*** SOURCE MATERIAL

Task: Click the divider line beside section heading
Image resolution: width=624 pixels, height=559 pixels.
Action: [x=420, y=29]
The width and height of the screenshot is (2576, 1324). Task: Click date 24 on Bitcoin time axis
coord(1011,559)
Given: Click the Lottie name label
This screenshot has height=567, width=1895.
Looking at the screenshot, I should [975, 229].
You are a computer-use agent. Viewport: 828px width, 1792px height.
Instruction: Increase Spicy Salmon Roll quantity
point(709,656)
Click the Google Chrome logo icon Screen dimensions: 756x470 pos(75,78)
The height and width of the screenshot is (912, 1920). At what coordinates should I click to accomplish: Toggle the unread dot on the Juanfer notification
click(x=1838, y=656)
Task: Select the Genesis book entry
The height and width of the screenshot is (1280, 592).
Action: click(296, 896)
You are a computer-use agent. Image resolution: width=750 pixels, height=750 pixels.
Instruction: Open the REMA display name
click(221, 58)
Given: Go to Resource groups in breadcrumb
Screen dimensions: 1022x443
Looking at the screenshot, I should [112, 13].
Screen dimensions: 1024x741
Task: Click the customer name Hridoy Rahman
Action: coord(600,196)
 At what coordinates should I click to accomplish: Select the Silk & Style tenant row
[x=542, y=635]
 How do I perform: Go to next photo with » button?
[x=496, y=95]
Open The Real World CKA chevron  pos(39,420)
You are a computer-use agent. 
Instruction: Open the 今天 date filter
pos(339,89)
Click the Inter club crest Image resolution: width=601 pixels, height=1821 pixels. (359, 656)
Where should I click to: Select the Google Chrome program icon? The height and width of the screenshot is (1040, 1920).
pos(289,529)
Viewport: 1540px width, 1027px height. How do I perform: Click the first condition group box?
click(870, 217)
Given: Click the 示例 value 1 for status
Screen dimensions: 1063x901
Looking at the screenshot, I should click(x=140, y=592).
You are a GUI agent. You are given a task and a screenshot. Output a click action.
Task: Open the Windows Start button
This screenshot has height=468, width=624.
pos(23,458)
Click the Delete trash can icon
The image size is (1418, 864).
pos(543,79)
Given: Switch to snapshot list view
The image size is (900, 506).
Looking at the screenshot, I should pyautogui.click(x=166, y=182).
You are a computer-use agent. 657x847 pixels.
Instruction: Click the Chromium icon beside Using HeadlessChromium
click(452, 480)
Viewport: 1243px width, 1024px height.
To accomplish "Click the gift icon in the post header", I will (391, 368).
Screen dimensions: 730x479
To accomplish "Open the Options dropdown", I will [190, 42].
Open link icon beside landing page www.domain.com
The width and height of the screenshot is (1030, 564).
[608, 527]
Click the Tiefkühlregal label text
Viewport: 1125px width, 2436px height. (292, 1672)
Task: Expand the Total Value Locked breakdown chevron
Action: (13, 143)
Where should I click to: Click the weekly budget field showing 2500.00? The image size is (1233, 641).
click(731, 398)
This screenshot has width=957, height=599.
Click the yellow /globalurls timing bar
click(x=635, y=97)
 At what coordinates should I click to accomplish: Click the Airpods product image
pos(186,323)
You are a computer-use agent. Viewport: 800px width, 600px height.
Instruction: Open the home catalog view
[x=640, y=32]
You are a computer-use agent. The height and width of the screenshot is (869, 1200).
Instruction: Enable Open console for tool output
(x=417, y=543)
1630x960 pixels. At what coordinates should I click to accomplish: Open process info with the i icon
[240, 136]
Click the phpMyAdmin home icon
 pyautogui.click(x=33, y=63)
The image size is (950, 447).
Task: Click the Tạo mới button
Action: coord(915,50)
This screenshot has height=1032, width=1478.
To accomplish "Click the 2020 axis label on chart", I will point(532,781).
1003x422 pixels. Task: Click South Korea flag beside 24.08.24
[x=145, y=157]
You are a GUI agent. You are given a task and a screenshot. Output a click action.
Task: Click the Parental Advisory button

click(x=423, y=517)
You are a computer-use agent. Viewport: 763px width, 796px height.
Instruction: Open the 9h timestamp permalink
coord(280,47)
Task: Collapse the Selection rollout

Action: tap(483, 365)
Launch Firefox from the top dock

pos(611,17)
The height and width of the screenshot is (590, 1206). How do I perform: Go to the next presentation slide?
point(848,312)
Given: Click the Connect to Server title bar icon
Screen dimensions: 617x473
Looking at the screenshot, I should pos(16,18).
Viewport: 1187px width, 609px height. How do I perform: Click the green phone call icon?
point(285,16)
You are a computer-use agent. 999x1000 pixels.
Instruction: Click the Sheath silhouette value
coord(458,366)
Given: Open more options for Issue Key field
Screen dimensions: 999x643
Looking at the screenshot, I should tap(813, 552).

******

#### DIRECTIONS:
Using the records above, set down exactly the lines from the one with "Task: Open the Windows Start button" through the one with "Given: Switch to snapshot list view", inclusive, and nothing more.

#### RESPONSE AREA:
Task: Open the Windows Start button
This screenshot has height=468, width=624.
pos(23,458)
Click the Delete trash can icon
The image size is (1418, 864).
pos(543,79)
Given: Switch to snapshot list view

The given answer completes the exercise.